En un comunicado explican que la Comisión Feminista de la CUP ha recibido la denuncia hecha por Mireia Boya en el momento en que se ha formalizado a través de los canales establecidos, «tal y como ha hecho con los casos que se han gestionado en el último año y medio».

«La CUP reitera su compromiso de seguir trabajando para garantizar espacios seguros y libres de violencia.

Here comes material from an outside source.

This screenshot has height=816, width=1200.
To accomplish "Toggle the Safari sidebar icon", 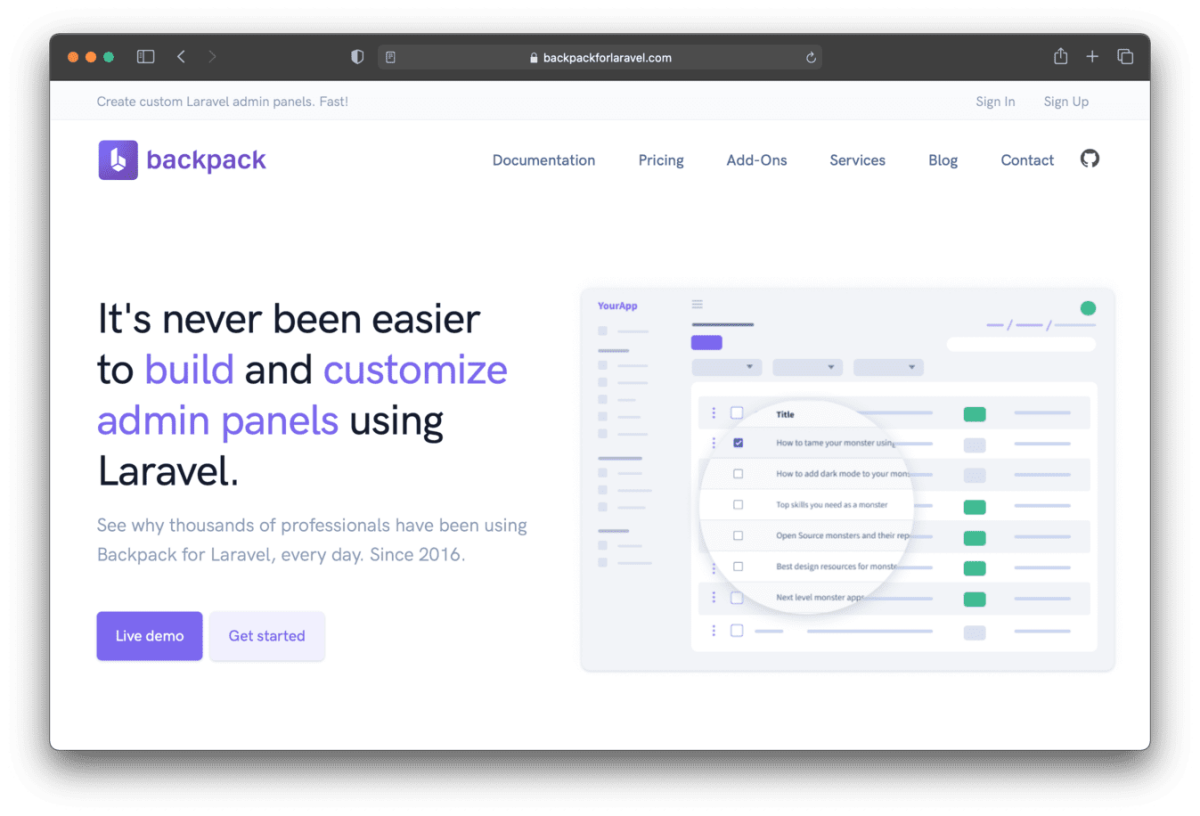I will (x=145, y=57).
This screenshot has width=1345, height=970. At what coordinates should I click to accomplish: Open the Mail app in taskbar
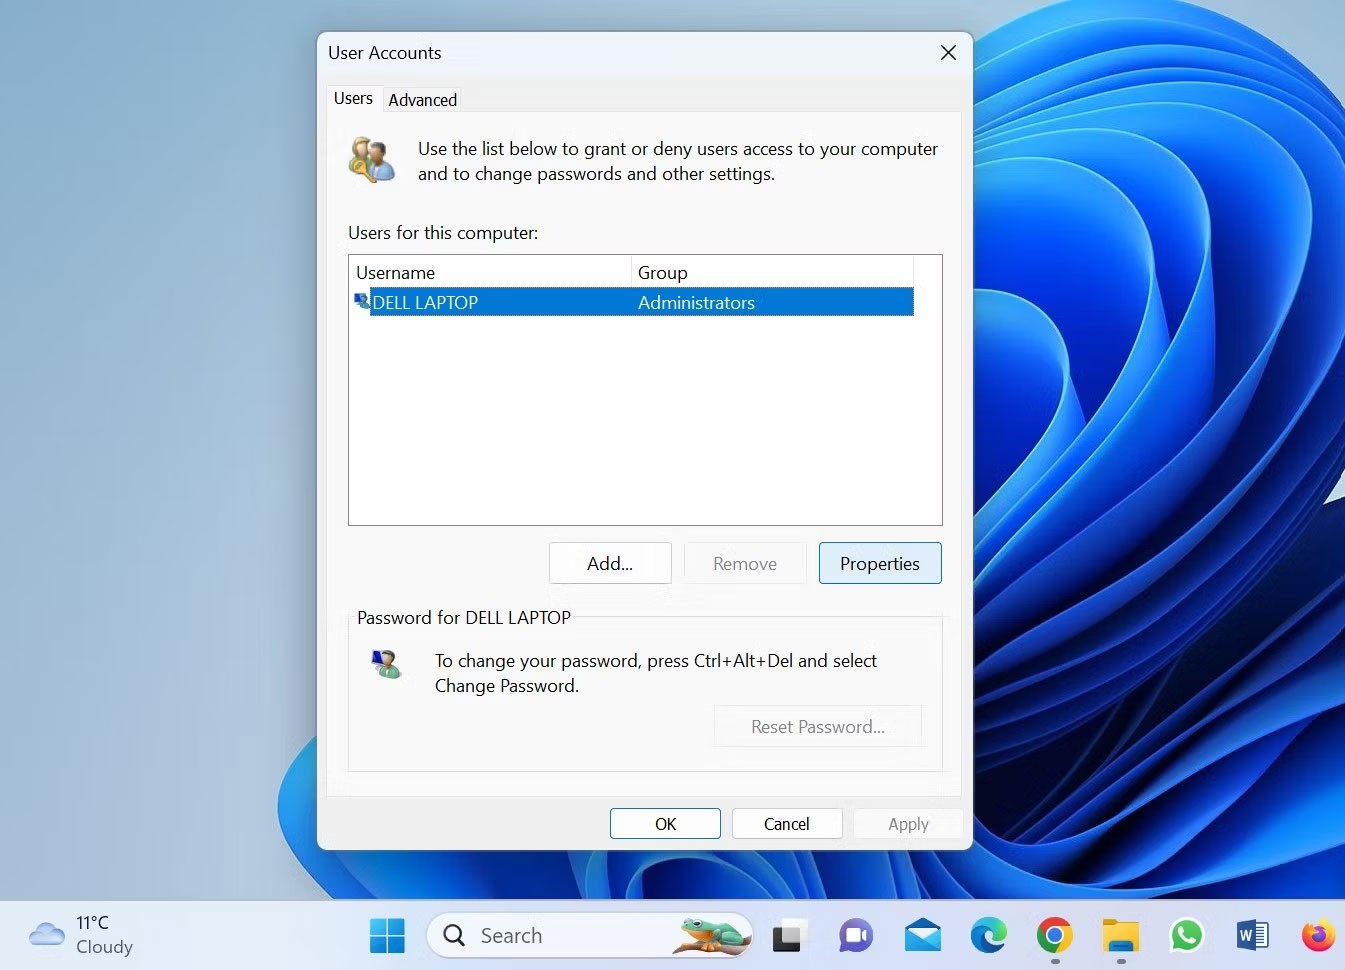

Necesitamos seguir aprendiendo de las carencias y contradicciones que todavía tenemos como organización feminista que somos ya que, lamentablemente, no podemos dejar de reconocer que no somos impermeables a un sistema patriarcal», exponen.

Los ‘cupaires’ llevan trabajando dos años en un plan de acción feminista que integra todo aquello que la formación considera imprescindible para poder aspirar a transformar la sociedad: «Comenzando por nuestras propias prácticas militantes».

«En la CUP no somos diferentes de otras organizaciones que también sufren y ejercen conscientemente o no, violencias machistas en su seno, pero tratamos de afrontarlas y hacerlo pasa, de entrada, por el reconocimiento», ha zanjado.

Los ‘cupaires’ han recordado que están realizando una tarea de formación, sensibilización y debate entre sus bases, y que el protocolo de agresiones machistas está en fase de enmiendas.